[[ RECORDS TO PROCESS open ]]

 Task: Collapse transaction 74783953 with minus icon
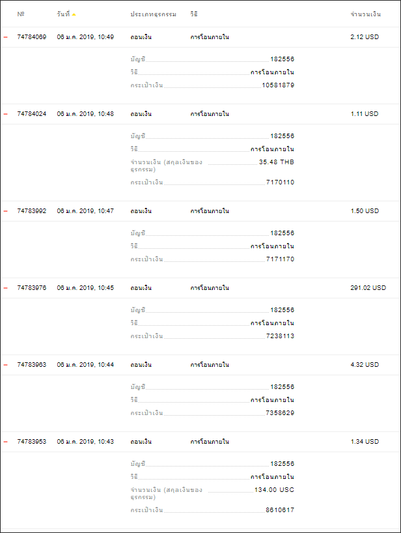[x=5, y=442]
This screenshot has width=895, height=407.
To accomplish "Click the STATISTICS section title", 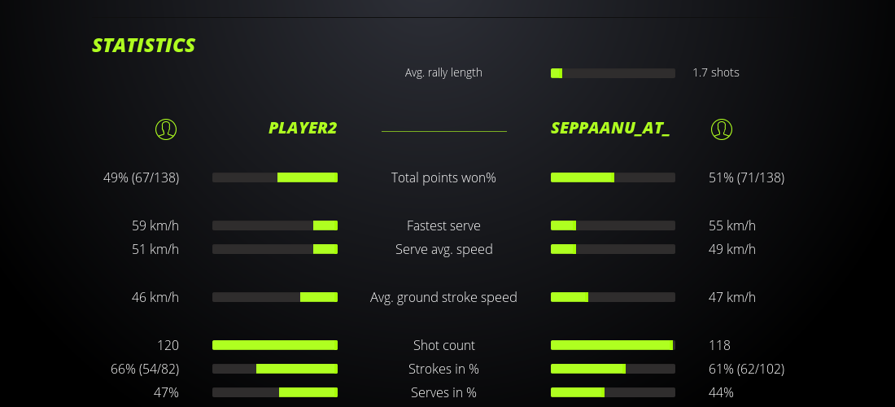I will tap(144, 46).
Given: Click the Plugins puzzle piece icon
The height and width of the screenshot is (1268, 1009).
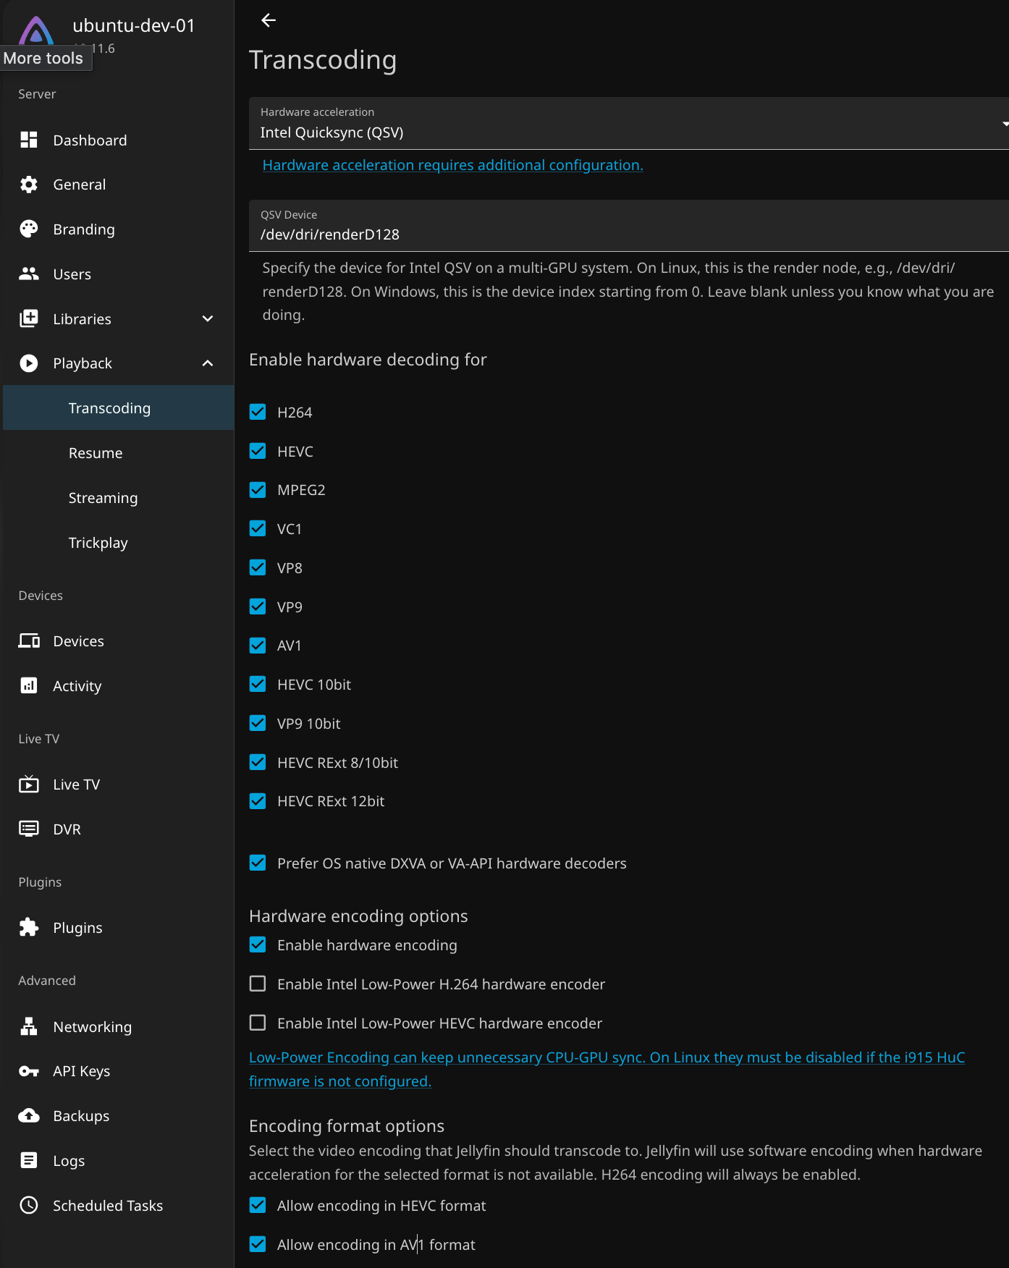Looking at the screenshot, I should [x=29, y=927].
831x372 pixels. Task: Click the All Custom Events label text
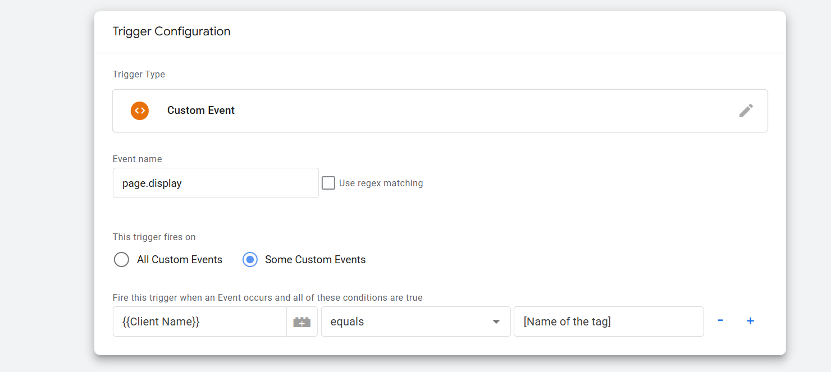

[[ RECORDS TO PROCESS closed ]]

**ABOUT THIS TASK:**
All that belongs in the answer is the lines from the line with "The height and" through the closing line of the entries, inclusive, transcribed exactly and free of pictures.

**REPLY TO THE TASK:**
The height and width of the screenshot is (1268, 1009).
Looking at the screenshot, I should [x=29, y=927].
831x372 pixels. Task: Click the All Custom Events label text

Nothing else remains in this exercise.